An Annette-Schülerinnen erinnern

Die ersten Stolpersteine im Gedenken an Opfer des Nationalsozialismus hat der Kölner Künstler Gunter Demning am Montag auf der Hollenbeckerstraße verlegt (WN, 27. Januar). Bald kommen vier Stolpersteine hinzu, die an ehemalige Schülerinnen des Annette-von-Droste-Hüls­hoff-Gymnasiums erinnern sollen. Die Schülervertretung hat rund 450 Euro gesammelt, um die Erinnerungssteine für Ruth Cohn (Aegidiistraße 14), Sonja Kutner (Kanalstraße 14), Edith Miltenberg (Südstraße 26) und Ingeborg Saul (Schleswiger Straße 25/26) vom Künstler verlegen zu lassen.

Schülersprecherin Sarah Frenking überreichte jetzt die Spenden an den Künstler, der mit seiner Lebensgefährtin Uta Franke in die Schule gekommen war. "Ich bin erfreut, auch wenn die eigentliche Ursache kein Grund zur Freude ist, dass die Schüler für die Stolpersteine für ehemalige Schülerinnen gesammelt haben", verdeutlichte der Künstler. Und erzählte davon, wie schwer es gewesen sei, die ersten Stolpersteine in Köln verlegen zu dürfen. Inzwischen würde zwischen Flensburg und Freiburg mit Stolpersteinen an die Opfer des Nationalsozialismus gedacht.
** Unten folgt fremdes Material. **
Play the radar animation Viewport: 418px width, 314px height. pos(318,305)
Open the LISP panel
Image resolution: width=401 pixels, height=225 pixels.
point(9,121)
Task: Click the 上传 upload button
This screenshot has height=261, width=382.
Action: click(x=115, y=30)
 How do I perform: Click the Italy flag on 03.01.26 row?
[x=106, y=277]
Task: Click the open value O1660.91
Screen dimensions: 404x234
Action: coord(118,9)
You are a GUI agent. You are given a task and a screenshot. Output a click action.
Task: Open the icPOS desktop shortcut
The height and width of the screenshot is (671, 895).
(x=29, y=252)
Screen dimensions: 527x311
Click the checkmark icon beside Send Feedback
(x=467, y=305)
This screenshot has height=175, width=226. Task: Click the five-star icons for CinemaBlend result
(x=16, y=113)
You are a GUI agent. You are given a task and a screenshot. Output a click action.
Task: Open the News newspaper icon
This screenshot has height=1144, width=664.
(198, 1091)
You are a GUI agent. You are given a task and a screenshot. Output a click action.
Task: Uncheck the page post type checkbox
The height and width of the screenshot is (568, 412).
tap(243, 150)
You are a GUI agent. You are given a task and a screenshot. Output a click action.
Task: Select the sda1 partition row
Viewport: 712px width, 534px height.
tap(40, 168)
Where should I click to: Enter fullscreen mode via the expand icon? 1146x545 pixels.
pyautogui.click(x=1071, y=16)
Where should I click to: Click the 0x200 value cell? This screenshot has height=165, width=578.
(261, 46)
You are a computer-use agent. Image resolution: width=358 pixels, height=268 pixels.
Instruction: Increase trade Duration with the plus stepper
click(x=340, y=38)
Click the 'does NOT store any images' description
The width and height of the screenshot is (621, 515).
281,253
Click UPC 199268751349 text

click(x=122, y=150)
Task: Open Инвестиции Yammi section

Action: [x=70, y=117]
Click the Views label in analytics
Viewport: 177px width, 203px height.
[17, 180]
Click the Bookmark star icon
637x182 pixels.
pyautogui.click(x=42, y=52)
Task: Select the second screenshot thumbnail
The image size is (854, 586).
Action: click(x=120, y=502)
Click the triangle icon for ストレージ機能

Die vier ehemaligen Schülerinnen, an die seit 1990 eine Gedenktafel im Eingangsbereich der Schule erinnert, wurden Ende 1941 verschleppt und in Riga beziehungsweise Trawniki ermordet. Die Beton-Gusssteine mit der zehn mal zehn Zentimeter großen Erinnerungstafel sollen bald vor den ehemaligen Wohnhäusern installiert werden, versprach der Künstler, der bei dem Vorhaben in Münster vom "Projekt Spuren finden - Erinnern und Gedenken an die Opfer des Nationalsozialismus im Münsterland" unterstützt wird.